If this is still the implementation date, a lot will have to happen between now and then. We advise readers to become comfortable with the concepts and aims of TCF, and not to wait till it becomes a legal obligation.
As part of the roll-out, a regulatory framework is being developed, within which firms must conduct their business. The framework, according to the FSB, will comprise a combination of market conduct principles and explicit rules.
A Road Map was published in March 2011 providing comprehensive information about this initiative. We recommend that you spend time reading this, as it will impact on how you conduct your business in future. It will help you assess to what extent your current client care measures are aligned with what will be required. Click here to download a copy. The FSB website contains a whole section containing TCF documents and tools – look for the Treating Customers Fairly button on the left on the home page. The latest communication that we could find was contained in FAIS Newsletter 14, published in January this year.
The following extract comes from a section in the road map entitled “What will the impact of TCF be on financial intermediaries, given their existing FAIS obligations?”
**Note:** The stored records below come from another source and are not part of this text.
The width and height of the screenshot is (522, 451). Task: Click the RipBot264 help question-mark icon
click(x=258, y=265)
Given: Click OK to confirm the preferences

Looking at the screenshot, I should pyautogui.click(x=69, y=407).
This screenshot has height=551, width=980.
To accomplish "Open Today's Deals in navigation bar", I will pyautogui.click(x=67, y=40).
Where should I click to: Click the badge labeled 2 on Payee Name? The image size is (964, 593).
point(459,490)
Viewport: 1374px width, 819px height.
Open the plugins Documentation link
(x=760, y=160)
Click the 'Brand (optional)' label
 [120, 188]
Clearly the FAIS Act already imposes extensive obligations on authorised financial services providers and their representatives that are relevant to the TCF fairness outcomes. In particular, intermediaries’ delivery of fairness outcomes 3 (clear information) and 4 (suitable advice) are to a large extent driven by the disclosure, advice, conflict of interest and licensing requirements under the FAIS Act. However, it does not follow that TCF will have no additional impact on FAIS regulated intermediaries.
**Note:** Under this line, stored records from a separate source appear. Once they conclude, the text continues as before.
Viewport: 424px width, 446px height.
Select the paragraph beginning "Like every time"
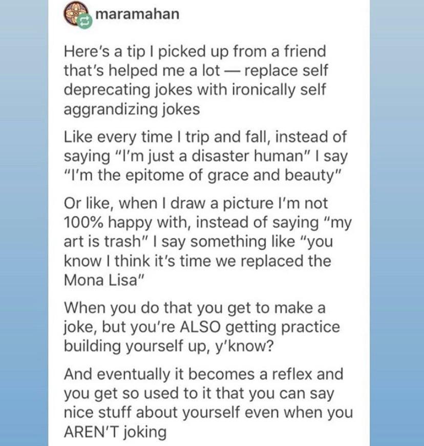click(x=206, y=156)
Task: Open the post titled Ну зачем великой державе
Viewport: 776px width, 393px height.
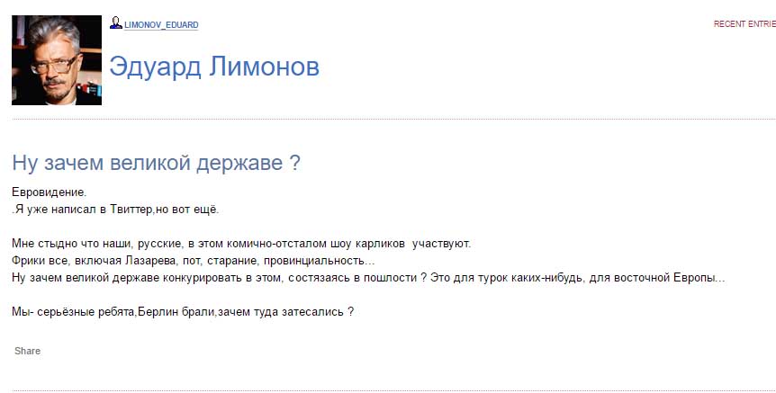Action: pos(156,164)
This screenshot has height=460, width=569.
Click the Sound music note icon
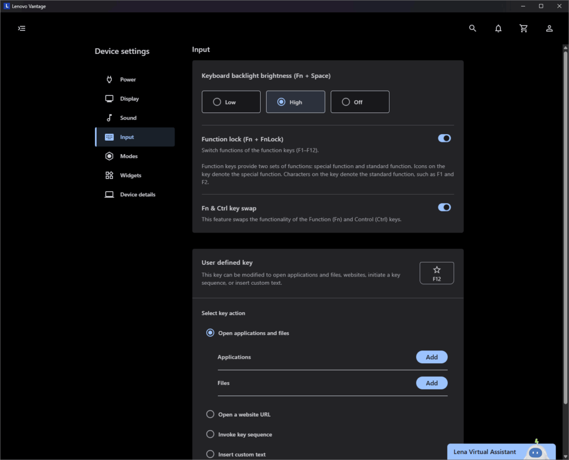coord(109,118)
Where the FAIS obligations are largely compliance and rules based, the outcomes based TCF framework will require intermediaries to ensure that their adherence to FAIS is complemented by being able to demonstrate that they have embedded the broader TCF culture framework within their organisations (TCF fairness outcome 1).
From a risk-based perspective, the culture and governance dimensions will require particular attention by larger financial services providers. Intermediaries will however also be expected to consider their role in delivering TCF fairness outcomes 2, 5 and 6 (the outcomes related to appropriate product and service design, product performance and service levels, and post-sale barriers).
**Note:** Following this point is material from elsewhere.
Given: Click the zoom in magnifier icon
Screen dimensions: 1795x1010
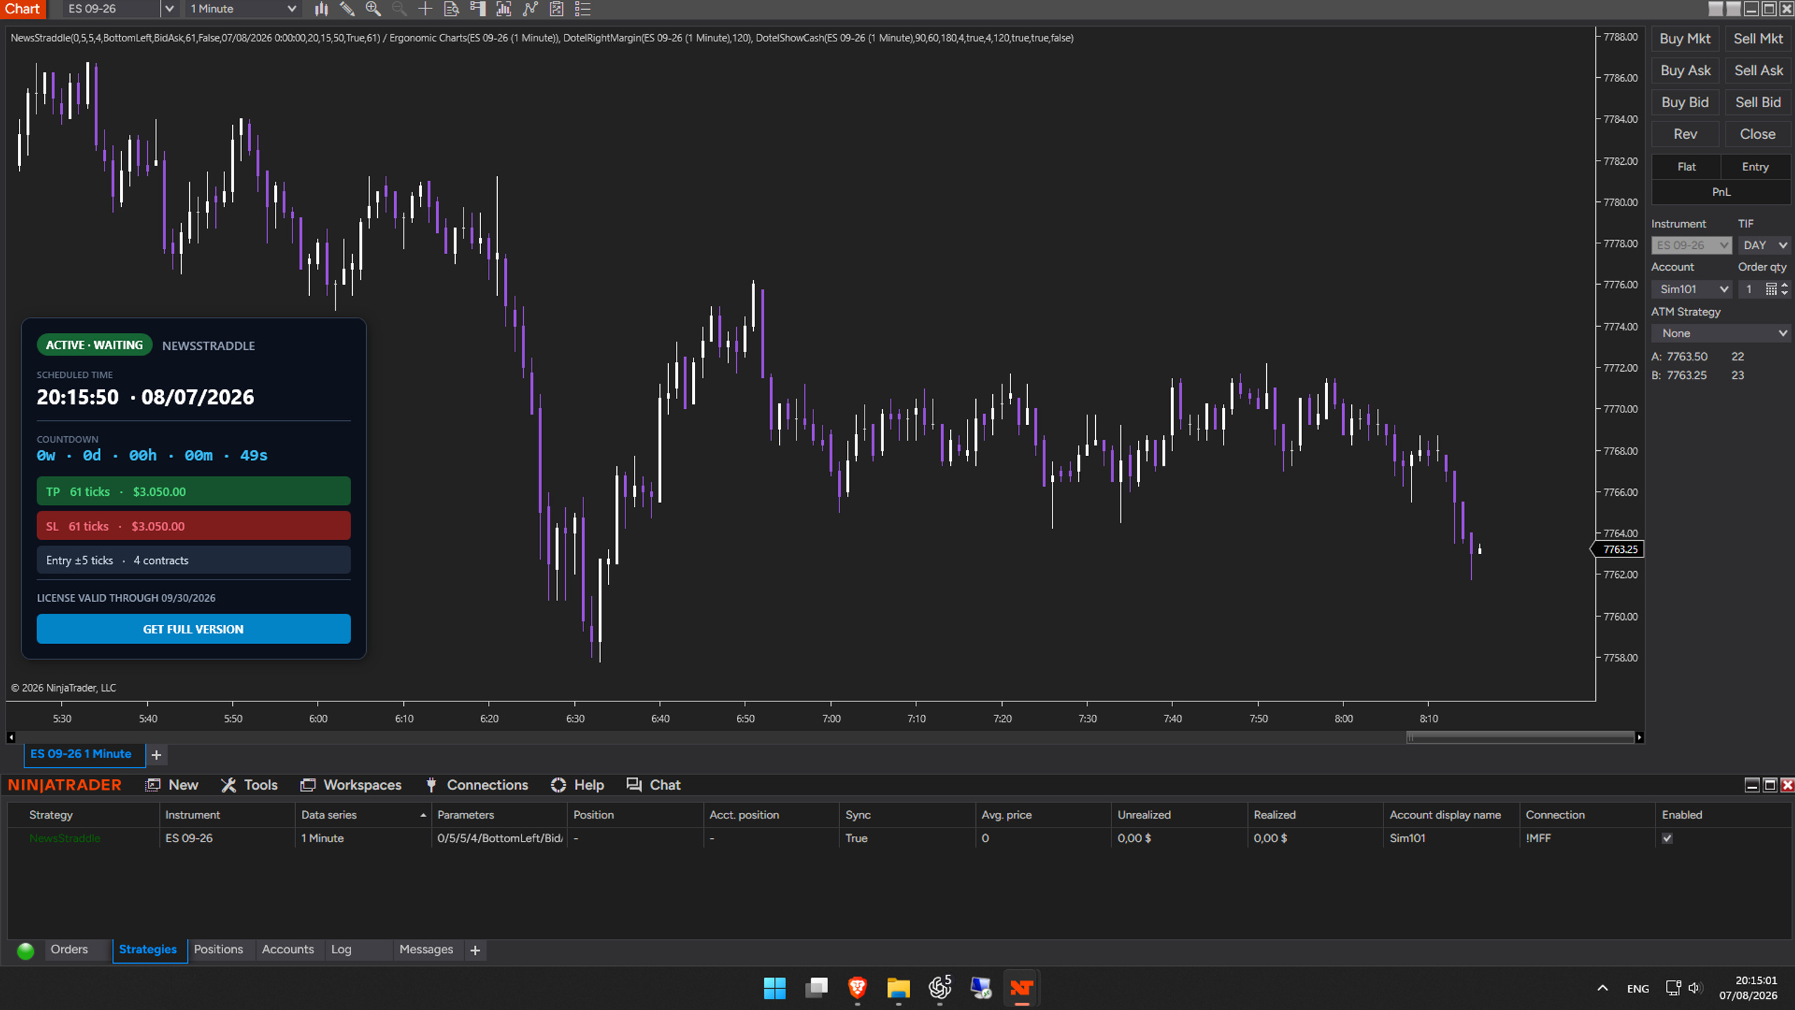Looking at the screenshot, I should (x=373, y=9).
Although the primary responsibility for these outcomes will rest on product suppliers themselves, financial intermediaries can and should bring greater pressure to bear on product suppliers to ensure that inappropriately designed and marketed products, poor post-sale service practices, and unreasonable post-sale barriers are challenged.
A useful distinction can be drawn between ensuring a product is appropriate for a particular target market, and ensuring the product is suitable for the particular customer concerned. The former is mainly the product supplier’s responsibility, and the latter is mainly the intermediary’s responsibility. However, it does not follow for example, that an intermediary can abdicate responsibility for recommending an unfairly or inappropriately structured product to a customer on the basis that ensuring fair product design is the product supplier’s responsibility. An appropriate level of product “due diligence” is expected from intermediaries.
Conversely, product suppliers cannot disregard poor selling practices of their products by intermediaries, for example where they are aware that products from their range are being sold to the wrong customers, and argue that it is solely the intermediary’s responsibility to ensure the product is suitable to the customer who purchases it. TCF will require product suppliers and intermediaries to share accountability for fair treatment of their mutual customers.
We commented previously on some of the issues raised above, specifically pointing problems with the practical implementation of some of these ideas.
- How will a financial intermediary bring pressure to bear on a product supplier, given his or her reliance on retaining their contract?
- What is regarded as “appropriate” due diligence? There are no guidelines on what the reasonable man test is in so far as due diligence, to be performed by a financial intermediary, is concerned.
We saw some practical examples recently of what we regard as NOT conforming to the spirit of Treating Customers Fairly. Two of these consist of promises by product providers of so-called “free” benefits, while the fine print proves that the client pays for this without being made aware of it. Another product house offered clients better returns by reducing commission as part of their commitment to treating customers fairly, which reminded me of the pig and the hen arguing about their contributions to breakfast, where the pig stated: “yours is an offering – mine is a sacrifice.”
It is clear that there is a need for serious adaptation in how the industry approaches TCF. If we do not make the required mind shift, we could end up with something akin to a game of hide and seek, or a game of chess where the pawns are sacrificed for the good of the bigger pieces.
There is no longer room for “Heads I win, Tails you lose.”